Directive
Retype the rows below word for word, starting with the line that contains "Describe the element at coordinates (764, 92)" and continuing through the line that contains "so click(x=2538, y=68).", both included.

Dataset
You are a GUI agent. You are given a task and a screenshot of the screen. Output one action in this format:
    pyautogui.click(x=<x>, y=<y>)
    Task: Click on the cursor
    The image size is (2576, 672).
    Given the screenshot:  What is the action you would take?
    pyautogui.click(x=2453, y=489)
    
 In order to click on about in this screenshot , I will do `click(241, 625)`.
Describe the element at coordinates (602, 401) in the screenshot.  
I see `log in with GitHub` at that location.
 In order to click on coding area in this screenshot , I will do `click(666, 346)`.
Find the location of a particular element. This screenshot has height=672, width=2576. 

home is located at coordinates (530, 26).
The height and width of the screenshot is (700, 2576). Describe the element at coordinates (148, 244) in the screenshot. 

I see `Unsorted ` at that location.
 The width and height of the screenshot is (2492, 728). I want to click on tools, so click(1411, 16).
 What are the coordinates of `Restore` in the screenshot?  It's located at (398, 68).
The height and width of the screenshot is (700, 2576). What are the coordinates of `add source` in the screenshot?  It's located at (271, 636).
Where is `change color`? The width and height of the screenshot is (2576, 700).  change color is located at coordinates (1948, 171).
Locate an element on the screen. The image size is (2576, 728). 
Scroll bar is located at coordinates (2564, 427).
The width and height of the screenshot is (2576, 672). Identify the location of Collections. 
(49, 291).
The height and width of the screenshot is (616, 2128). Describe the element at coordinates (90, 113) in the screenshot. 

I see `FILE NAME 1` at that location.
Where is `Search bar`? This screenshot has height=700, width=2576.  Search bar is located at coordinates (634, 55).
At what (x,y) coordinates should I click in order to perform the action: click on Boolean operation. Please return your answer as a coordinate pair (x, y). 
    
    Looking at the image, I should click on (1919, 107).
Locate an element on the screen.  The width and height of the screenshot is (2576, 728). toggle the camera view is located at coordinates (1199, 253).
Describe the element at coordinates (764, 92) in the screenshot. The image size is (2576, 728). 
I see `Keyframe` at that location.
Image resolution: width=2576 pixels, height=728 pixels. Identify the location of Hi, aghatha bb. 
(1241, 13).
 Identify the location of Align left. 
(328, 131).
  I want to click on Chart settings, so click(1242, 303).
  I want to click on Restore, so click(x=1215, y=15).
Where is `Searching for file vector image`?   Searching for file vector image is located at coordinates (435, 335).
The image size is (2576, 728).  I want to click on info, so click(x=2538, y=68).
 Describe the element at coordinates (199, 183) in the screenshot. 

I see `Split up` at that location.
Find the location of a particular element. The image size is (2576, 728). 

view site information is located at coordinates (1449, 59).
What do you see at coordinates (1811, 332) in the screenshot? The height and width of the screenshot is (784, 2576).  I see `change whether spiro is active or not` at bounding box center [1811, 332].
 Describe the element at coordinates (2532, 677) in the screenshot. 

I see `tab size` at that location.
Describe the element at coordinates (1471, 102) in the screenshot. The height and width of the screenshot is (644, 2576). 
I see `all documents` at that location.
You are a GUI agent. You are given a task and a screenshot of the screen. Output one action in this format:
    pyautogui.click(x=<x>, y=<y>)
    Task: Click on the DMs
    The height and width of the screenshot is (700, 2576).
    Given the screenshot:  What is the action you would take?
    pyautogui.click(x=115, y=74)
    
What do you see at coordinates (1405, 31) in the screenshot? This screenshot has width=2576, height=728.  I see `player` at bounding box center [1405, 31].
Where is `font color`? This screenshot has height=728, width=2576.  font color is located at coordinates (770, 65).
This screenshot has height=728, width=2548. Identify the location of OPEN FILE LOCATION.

Solution to the exercise
Describe the element at coordinates (764, 92) in the screenshot. The image size is (2576, 728). 
I see `Keyframe` at that location.
Image resolution: width=2576 pixels, height=728 pixels. Identify the location of Hi, aghatha bb. 
(1241, 13).
 Identify the location of Align left. 
(328, 131).
  I want to click on Chart settings, so click(1242, 303).
  I want to click on Restore, so click(x=1215, y=15).
Where is `Searching for file vector image`?   Searching for file vector image is located at coordinates (435, 335).
The image size is (2576, 728).  I want to click on info, so click(x=2538, y=68).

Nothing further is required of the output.